> _Consignes de travail_
1: Répondez brièvement à ces questions sur le texte consacré au paradis terrestre, une réponse par ligne, marquée de la même lettre :
(a) Que produisit la terre au troisième jour ?
(b) Que signifient les expressions ejecit adhuc ?
(c) De quelle manière les premiers arbres avaient-ils été formés ?
2: Prolongez de quelques phrases le texte consacré au paradis terrestre, en reprenant après sa dernière phrase.

> _Texte fourni_
————————
PLANTATION DU PARADIS TERRESTRE, AU MÊME POINT DE VUE.

Les mots : " Dieu fit aussi sortir de la terre toutes sortes d'arbres agréables à la vue, " révèlent clairement que Dieu fit alors sortir des arbres de la terre d'une manière toute différente qu'au troisième jour, quand la terre produisit les herbes avec leurs semences, selon leur espèce, et les arbres fruitiers, également selon leur espèce. Les expressions ejecit adhuc signifient qu'il fit naître ces arbres et ces herbes en sus de ceux qu'il avait d'abord créés : en effet les premiers avaient été formés virtuellement et en puissance dans cette création simultanée, après laquelle Dieu se reposa au septième jour; les seconds apparurent réellement par un de ces actes que Dieu accomplit dans la suite des temps et qu'il exécute encore aujourd'hui.
————————
> _Données fournies_
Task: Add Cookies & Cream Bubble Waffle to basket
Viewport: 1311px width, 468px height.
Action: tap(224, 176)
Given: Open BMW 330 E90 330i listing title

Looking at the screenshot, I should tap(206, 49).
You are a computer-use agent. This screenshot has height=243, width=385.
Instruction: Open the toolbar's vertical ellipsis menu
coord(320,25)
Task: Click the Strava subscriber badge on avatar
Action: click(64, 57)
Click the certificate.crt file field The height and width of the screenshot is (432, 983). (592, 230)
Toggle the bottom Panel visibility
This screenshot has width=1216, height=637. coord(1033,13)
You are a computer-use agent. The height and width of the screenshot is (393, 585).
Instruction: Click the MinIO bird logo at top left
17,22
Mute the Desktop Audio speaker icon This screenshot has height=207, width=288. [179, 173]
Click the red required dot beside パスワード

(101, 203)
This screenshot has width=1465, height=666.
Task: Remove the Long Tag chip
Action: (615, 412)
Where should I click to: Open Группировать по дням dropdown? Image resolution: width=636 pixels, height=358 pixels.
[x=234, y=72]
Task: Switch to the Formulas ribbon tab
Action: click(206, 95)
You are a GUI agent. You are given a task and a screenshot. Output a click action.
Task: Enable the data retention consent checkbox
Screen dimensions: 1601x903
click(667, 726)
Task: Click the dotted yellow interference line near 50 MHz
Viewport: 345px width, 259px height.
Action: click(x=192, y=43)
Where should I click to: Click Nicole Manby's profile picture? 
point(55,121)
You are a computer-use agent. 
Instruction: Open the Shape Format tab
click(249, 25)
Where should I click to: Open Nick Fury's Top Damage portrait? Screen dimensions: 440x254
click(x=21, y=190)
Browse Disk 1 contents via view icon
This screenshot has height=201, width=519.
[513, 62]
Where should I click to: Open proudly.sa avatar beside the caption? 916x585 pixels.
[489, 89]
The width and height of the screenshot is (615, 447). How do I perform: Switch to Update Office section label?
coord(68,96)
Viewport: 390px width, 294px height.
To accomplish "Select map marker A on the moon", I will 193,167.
————————
> _Résultats dans l'ordre_
1:
(a) Les herbes avec leurs semences, selon leur espèce, et les arbres fruitiers, également selon leur espèce.
(b) Que Dieu fit naître ces arbres et ces herbes en sus de ceux qu'il avait d'abord créés.
(c) Virtuellement et en puissance, dans la création simultanée après laquelle Dieu se reposa au septième jour.

2:
6. On m'objectera peut-être que toutes les espèces d'arbres ne furent pas créées le troisième jour et que quelques-unes furent réservées pour le sixième, époque à laquelle l'homme fut créé et mis dans le Paradis. Mais l'Écriture énumère fort clairement les êtres créés le sixième jour, c'est-à-dire, les animaux selon leurs espèces, quadrupèdes, reptiles et bêtes, et l'homme créé mâle et femelle à l'image de Dieu. L'Écriture, après avoir dit le jour où l'homme fut créé, a pu laisser de côté sa formation et celle de la femme, pour revenir ; lus tard sur son récit et le compléter : mais elle n'a oublié aucune espèce de créatures, soit en exprimant le commandement divin, fiat, faciamus; soit en écrivant ses résultats, sic est factum, fecit Deus. Et en effet la distinction si exacte des oeuvres divines jour par jour deviendrait inutile, si les époques prêtaient même à une ombre de confusion, et qu'il fallût croire qu'après la création des plantes et des arbres, renfermée toute entière dans le troisième joui, certaines espèces furent créées le sixième, sans que l'Écriture en ait parlé.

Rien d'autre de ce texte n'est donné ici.